● **Aim of the task**: Every record that follows must be set down word for word.

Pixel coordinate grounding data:
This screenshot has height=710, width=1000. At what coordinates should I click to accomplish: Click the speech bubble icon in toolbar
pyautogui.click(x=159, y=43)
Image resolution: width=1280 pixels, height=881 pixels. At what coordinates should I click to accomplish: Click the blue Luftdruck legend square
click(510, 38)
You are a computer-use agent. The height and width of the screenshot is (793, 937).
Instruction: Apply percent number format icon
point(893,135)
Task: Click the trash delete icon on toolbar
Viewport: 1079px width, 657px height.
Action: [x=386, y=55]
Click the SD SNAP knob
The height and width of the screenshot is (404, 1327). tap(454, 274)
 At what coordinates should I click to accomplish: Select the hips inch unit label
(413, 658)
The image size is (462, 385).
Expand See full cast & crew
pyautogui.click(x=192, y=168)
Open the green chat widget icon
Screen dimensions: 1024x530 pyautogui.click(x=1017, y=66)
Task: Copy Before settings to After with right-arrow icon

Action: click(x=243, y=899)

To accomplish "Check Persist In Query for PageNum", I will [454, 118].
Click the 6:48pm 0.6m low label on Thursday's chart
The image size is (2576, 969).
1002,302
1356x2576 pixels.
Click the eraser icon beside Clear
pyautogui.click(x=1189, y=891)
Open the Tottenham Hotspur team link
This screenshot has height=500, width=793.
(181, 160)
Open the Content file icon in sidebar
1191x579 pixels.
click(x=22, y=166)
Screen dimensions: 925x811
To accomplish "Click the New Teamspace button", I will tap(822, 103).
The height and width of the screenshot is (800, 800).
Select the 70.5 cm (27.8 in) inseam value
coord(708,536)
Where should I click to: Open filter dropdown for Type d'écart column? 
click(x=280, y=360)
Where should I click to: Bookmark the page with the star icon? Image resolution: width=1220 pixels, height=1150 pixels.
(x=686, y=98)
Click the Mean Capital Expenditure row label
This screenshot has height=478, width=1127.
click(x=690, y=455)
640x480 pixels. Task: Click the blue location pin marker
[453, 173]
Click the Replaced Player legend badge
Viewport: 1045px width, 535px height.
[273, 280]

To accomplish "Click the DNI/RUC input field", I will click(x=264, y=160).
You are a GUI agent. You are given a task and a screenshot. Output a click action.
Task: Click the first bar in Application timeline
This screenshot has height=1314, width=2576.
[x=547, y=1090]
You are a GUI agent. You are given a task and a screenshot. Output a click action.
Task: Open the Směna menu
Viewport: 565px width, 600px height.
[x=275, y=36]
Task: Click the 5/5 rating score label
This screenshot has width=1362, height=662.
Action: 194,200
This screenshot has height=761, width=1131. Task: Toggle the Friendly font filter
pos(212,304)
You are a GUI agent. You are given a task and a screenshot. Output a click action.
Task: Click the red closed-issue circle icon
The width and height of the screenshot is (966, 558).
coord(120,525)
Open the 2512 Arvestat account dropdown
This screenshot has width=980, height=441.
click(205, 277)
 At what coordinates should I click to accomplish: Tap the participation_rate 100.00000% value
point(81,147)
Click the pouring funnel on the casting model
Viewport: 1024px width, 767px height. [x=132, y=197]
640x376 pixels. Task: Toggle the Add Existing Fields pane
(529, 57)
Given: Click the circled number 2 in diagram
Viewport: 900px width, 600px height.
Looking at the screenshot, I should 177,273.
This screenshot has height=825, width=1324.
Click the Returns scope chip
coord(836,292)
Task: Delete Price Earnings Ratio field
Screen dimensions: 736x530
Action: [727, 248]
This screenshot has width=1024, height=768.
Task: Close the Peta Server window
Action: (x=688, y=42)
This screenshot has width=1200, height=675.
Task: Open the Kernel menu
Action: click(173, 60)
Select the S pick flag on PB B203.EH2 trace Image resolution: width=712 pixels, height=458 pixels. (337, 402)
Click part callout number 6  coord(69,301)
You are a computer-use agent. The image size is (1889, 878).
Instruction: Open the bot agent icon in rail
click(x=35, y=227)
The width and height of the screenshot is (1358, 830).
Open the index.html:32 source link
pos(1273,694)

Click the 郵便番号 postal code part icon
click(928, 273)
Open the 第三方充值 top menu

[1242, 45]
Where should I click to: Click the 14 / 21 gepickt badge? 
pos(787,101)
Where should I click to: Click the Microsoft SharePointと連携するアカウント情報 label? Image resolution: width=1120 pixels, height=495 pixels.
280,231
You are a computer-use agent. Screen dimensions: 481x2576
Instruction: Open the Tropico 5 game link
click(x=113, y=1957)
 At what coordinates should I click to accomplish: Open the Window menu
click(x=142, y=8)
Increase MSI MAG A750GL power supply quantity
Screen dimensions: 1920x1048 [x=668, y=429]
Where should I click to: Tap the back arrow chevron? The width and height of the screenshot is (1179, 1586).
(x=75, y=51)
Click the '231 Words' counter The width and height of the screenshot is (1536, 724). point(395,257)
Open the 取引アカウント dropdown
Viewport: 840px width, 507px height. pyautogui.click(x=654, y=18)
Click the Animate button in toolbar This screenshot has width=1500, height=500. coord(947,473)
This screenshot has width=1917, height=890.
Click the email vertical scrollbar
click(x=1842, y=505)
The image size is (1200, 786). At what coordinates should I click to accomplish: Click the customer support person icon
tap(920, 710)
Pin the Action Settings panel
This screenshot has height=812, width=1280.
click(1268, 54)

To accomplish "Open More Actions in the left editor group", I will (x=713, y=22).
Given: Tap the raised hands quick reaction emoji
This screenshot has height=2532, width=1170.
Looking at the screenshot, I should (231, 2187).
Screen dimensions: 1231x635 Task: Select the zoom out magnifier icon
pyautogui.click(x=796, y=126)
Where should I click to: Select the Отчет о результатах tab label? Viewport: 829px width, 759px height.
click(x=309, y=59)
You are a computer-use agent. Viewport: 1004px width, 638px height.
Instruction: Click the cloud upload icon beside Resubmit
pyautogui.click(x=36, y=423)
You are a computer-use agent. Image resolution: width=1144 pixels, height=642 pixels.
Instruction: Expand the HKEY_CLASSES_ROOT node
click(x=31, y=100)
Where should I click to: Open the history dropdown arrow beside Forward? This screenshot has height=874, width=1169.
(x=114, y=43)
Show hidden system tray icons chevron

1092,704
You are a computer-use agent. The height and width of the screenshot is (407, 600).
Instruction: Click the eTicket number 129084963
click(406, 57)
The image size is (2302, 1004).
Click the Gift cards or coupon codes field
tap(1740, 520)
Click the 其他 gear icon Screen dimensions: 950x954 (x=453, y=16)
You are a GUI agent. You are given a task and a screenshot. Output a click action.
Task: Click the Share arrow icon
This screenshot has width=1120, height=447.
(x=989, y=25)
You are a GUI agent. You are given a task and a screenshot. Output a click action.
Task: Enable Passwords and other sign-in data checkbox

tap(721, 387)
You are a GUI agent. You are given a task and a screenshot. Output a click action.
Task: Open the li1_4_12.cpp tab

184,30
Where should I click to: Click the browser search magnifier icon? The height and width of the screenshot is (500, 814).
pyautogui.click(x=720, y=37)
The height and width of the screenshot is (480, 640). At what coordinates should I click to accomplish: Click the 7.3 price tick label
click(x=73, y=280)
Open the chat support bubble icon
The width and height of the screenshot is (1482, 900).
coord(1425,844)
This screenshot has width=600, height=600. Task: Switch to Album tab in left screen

● **Solution to this task**:
This screenshot has height=710, width=1000. At what coordinates should I click to accomplish: Click the speech bubble icon in toolbar
pyautogui.click(x=159, y=43)
Image resolution: width=1280 pixels, height=881 pixels. At what coordinates should I click to accomplish: Click the blue Luftdruck legend square
click(510, 38)
You are a computer-use agent. The height and width of the screenshot is (793, 937).
Instruction: Apply percent number format icon
point(893,135)
Task: Click the trash delete icon on toolbar
Viewport: 1079px width, 657px height.
Action: [x=386, y=55]
Click the SD SNAP knob
The height and width of the screenshot is (404, 1327). tap(454, 274)
 At what coordinates should I click to accomplish: Select the hips inch unit label
(413, 658)
The image size is (462, 385).
Expand See full cast & crew
pyautogui.click(x=192, y=168)
Open the green chat widget icon
Screen dimensions: 1024x530 pyautogui.click(x=1017, y=66)
Task: Copy Before settings to After with right-arrow icon

Action: click(x=243, y=899)

To accomplish "Check Persist In Query for PageNum", I will [454, 118].
Click the 6:48pm 0.6m low label on Thursday's chart
The image size is (2576, 969).
1002,302
1356x2576 pixels.
Click the eraser icon beside Clear
pyautogui.click(x=1189, y=891)
Open the Tottenham Hotspur team link
This screenshot has height=500, width=793.
(181, 160)
Open the Content file icon in sidebar
1191x579 pixels.
click(x=22, y=166)
Screen dimensions: 925x811
To accomplish "Click the New Teamspace button", I will tap(822, 103).
The height and width of the screenshot is (800, 800).
Select the 70.5 cm (27.8 in) inseam value
coord(708,536)
Where should I click to: Open filter dropdown for Type d'écart column? 
click(x=280, y=360)
Where should I click to: Bookmark the page with the star icon? Image resolution: width=1220 pixels, height=1150 pixels.
(x=686, y=98)
Click the Mean Capital Expenditure row label
This screenshot has height=478, width=1127.
click(x=690, y=455)
640x480 pixels. Task: Click the blue location pin marker
[453, 173]
Click the Replaced Player legend badge
Viewport: 1045px width, 535px height.
[273, 280]

To accomplish "Click the DNI/RUC input field", I will click(x=264, y=160).
You are a GUI agent. You are given a task and a screenshot. Output a click action.
Task: Click the first bar in Application timeline
This screenshot has height=1314, width=2576.
[x=547, y=1090]
You are a GUI agent. You are given a task and a screenshot. Output a click action.
Task: Open the Směna menu
Viewport: 565px width, 600px height.
[x=275, y=36]
Task: Click the 5/5 rating score label
This screenshot has width=1362, height=662.
Action: 194,200
This screenshot has height=761, width=1131. Task: Toggle the Friendly font filter
pos(212,304)
You are a GUI agent. You are given a task and a screenshot. Output a click action.
Task: Click the red closed-issue circle icon
The width and height of the screenshot is (966, 558).
coord(120,525)
Open the 2512 Arvestat account dropdown
This screenshot has width=980, height=441.
click(205, 277)
 At what coordinates should I click to accomplish: Tap the participation_rate 100.00000% value
point(81,147)
Click the pouring funnel on the casting model
Viewport: 1024px width, 767px height. [x=132, y=197]
640x376 pixels. Task: Toggle the Add Existing Fields pane
(529, 57)
Given: Click the circled number 2 in diagram
Viewport: 900px width, 600px height.
Looking at the screenshot, I should 177,273.
This screenshot has height=825, width=1324.
Click the Returns scope chip
coord(836,292)
Task: Delete Price Earnings Ratio field
Screen dimensions: 736x530
Action: [727, 248]
This screenshot has width=1024, height=768.
Task: Close the Peta Server window
Action: (x=688, y=42)
This screenshot has width=1200, height=675.
Task: Open the Kernel menu
Action: click(173, 60)
Select the S pick flag on PB B203.EH2 trace Image resolution: width=712 pixels, height=458 pixels. (337, 402)
Click part callout number 6  coord(69,301)
You are a computer-use agent. The image size is (1889, 878).
Instruction: Open the bot agent icon in rail
click(x=35, y=227)
The width and height of the screenshot is (1358, 830).
Open the index.html:32 source link
pos(1273,694)

Click the 郵便番号 postal code part icon
click(928, 273)
Open the 第三方充值 top menu

[1242, 45]
Where should I click to: Click the 14 / 21 gepickt badge? 
pos(787,101)
Where should I click to: Click the Microsoft SharePointと連携するアカウント情報 label? Image resolution: width=1120 pixels, height=495 pixels.
280,231
You are a computer-use agent. Screen dimensions: 481x2576
Instruction: Open the Tropico 5 game link
click(x=113, y=1957)
 At what coordinates should I click to accomplish: Open the Window menu
click(x=142, y=8)
Increase MSI MAG A750GL power supply quantity
Screen dimensions: 1920x1048 [x=668, y=429]
Where should I click to: Tap the back arrow chevron? The width and height of the screenshot is (1179, 1586).
(x=75, y=51)
Click the '231 Words' counter The width and height of the screenshot is (1536, 724). point(395,257)
Open the 取引アカウント dropdown
Viewport: 840px width, 507px height. pyautogui.click(x=654, y=18)
Click the Animate button in toolbar This screenshot has width=1500, height=500. coord(947,473)
This screenshot has width=1917, height=890.
Click the email vertical scrollbar
click(x=1842, y=505)
The image size is (1200, 786). At what coordinates should I click to accomplish: Click the customer support person icon
tap(920, 710)
Pin the Action Settings panel
This screenshot has height=812, width=1280.
click(1268, 54)

To accomplish "Open More Actions in the left editor group", I will (x=713, y=22).
Given: Tap the raised hands quick reaction emoji
This screenshot has height=2532, width=1170.
Looking at the screenshot, I should (231, 2187).
Screen dimensions: 1231x635 Task: Select the zoom out magnifier icon
pyautogui.click(x=796, y=126)
Where should I click to: Select the Отчет о результатах tab label? Viewport: 829px width, 759px height.
click(x=309, y=59)
You are a computer-use agent. Viewport: 1004px width, 638px height.
Instruction: Click the cloud upload icon beside Resubmit
pyautogui.click(x=36, y=423)
You are a computer-use agent. Image resolution: width=1144 pixels, height=642 pixels.
Instruction: Expand the HKEY_CLASSES_ROOT node
click(x=31, y=100)
Where should I click to: Open the history dropdown arrow beside Forward? This screenshot has height=874, width=1169.
(x=114, y=43)
Show hidden system tray icons chevron

1092,704
You are a computer-use agent. The height and width of the screenshot is (407, 600).
Instruction: Click the eTicket number 129084963
click(406, 57)
The image size is (2302, 1004).
Click the Gift cards or coupon codes field
tap(1740, 520)
Click the 其他 gear icon Screen dimensions: 950x954 (x=453, y=16)
You are a GUI agent. You are given a task and a screenshot. Output a click action.
Task: Click the Share arrow icon
This screenshot has width=1120, height=447.
(x=989, y=25)
You are a GUI agent. You are given a task and a screenshot. Output a click action.
Task: Enable Passwords and other sign-in data checkbox

tap(721, 387)
You are a GUI agent. You are given a task and a screenshot. Output a click action.
Task: Open the li1_4_12.cpp tab

184,30
Where should I click to: Click the browser search magnifier icon? The height and width of the screenshot is (500, 814).
pyautogui.click(x=720, y=37)
The height and width of the screenshot is (480, 640). At what coordinates should I click to accomplish: Click the 7.3 price tick label
click(x=73, y=280)
Open the chat support bubble icon
The width and height of the screenshot is (1482, 900).
coord(1425,844)
This screenshot has width=600, height=600. Task: Switch to Album tab in left screen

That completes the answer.